··· DATASET ENTRIES ···
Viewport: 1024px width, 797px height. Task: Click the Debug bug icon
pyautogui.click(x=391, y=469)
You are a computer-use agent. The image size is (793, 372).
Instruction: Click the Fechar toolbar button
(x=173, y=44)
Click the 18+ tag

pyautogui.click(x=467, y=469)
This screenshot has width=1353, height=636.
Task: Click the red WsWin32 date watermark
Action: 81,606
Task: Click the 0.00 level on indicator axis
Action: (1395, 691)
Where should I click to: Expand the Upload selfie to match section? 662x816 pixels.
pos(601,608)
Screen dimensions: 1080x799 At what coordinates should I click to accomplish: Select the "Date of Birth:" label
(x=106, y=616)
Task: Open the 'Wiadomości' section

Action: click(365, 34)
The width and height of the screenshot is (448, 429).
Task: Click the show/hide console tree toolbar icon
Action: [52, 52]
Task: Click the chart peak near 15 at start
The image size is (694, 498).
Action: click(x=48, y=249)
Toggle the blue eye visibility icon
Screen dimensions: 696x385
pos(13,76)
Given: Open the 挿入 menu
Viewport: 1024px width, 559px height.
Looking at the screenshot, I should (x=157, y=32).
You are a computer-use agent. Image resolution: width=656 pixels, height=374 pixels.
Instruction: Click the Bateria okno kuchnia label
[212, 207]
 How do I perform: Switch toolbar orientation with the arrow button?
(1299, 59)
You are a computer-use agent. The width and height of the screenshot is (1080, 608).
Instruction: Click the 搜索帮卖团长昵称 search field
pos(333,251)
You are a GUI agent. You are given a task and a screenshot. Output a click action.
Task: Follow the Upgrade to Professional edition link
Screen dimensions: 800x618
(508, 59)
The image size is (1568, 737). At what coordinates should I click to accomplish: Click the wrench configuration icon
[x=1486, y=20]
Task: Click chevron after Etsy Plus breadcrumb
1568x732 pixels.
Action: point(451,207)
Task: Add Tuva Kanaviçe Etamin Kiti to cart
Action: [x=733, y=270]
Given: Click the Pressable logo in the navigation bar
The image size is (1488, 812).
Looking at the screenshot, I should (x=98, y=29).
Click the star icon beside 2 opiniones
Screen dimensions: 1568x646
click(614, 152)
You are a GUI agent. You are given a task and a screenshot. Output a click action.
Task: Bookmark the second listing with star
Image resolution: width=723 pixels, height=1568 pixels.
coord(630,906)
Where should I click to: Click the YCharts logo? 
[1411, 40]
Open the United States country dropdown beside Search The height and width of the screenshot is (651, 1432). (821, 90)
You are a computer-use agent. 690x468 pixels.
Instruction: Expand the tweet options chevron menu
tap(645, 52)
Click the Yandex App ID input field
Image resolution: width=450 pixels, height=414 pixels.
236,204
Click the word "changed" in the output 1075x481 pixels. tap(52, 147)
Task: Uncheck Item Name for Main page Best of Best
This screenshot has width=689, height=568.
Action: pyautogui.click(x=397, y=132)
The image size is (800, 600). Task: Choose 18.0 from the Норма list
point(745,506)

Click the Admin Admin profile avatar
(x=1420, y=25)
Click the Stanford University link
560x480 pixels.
···
■ **TO DO**
Would you write out all of the data again, unchanged?

■ **EXERCISE OUTPUT**
Viewport: 1024px width, 797px height. Task: Click the Debug bug icon
pyautogui.click(x=391, y=469)
You are a computer-use agent. The image size is (793, 372).
Instruction: Click the Fechar toolbar button
(x=173, y=44)
Click the 18+ tag

pyautogui.click(x=467, y=469)
This screenshot has width=1353, height=636.
Task: Click the red WsWin32 date watermark
Action: 81,606
Task: Click the 0.00 level on indicator axis
Action: (1395, 691)
Where should I click to: Expand the Upload selfie to match section? 662x816 pixels.
pos(601,608)
Screen dimensions: 1080x799 At what coordinates should I click to accomplish: Select the "Date of Birth:" label
(x=106, y=616)
Task: Open the 'Wiadomości' section

Action: click(365, 34)
The width and height of the screenshot is (448, 429).
Task: Click the show/hide console tree toolbar icon
Action: [52, 52]
Task: Click the chart peak near 15 at start
The image size is (694, 498).
Action: click(x=48, y=249)
Toggle the blue eye visibility icon
Screen dimensions: 696x385
pos(13,76)
Given: Open the 挿入 menu
Viewport: 1024px width, 559px height.
Looking at the screenshot, I should (x=157, y=32).
You are a computer-use agent. Image resolution: width=656 pixels, height=374 pixels.
Instruction: Click the Bateria okno kuchnia label
[212, 207]
 How do I perform: Switch toolbar orientation with the arrow button?
(1299, 59)
You are a computer-use agent. The width and height of the screenshot is (1080, 608).
Instruction: Click the 搜索帮卖团长昵称 search field
pos(333,251)
You are a GUI agent. You are given a task and a screenshot. Output a click action.
Task: Follow the Upgrade to Professional edition link
Screen dimensions: 800x618
(508, 59)
The image size is (1568, 737). At what coordinates should I click to accomplish: Click the wrench configuration icon
[x=1486, y=20]
Task: Click chevron after Etsy Plus breadcrumb
1568x732 pixels.
Action: point(451,207)
Task: Add Tuva Kanaviçe Etamin Kiti to cart
Action: [x=733, y=270]
Given: Click the Pressable logo in the navigation bar
The image size is (1488, 812).
Looking at the screenshot, I should (x=98, y=29).
Click the star icon beside 2 opiniones
Screen dimensions: 1568x646
click(614, 152)
You are a GUI agent. You are given a task and a screenshot. Output a click action.
Task: Bookmark the second listing with star
Image resolution: width=723 pixels, height=1568 pixels.
coord(630,906)
Where should I click to: Click the YCharts logo? 
[1411, 40]
Open the United States country dropdown beside Search The height and width of the screenshot is (651, 1432). (821, 90)
You are a computer-use agent. 690x468 pixels.
Instruction: Expand the tweet options chevron menu
tap(645, 52)
Click the Yandex App ID input field
Image resolution: width=450 pixels, height=414 pixels.
236,204
Click the word "changed" in the output 1075x481 pixels. tap(52, 147)
Task: Uncheck Item Name for Main page Best of Best
This screenshot has width=689, height=568.
Action: pyautogui.click(x=397, y=132)
The image size is (800, 600). Task: Choose 18.0 from the Норма list
point(745,506)

Click the Admin Admin profile avatar
(x=1420, y=25)
Click the Stanford University link
560x480 pixels.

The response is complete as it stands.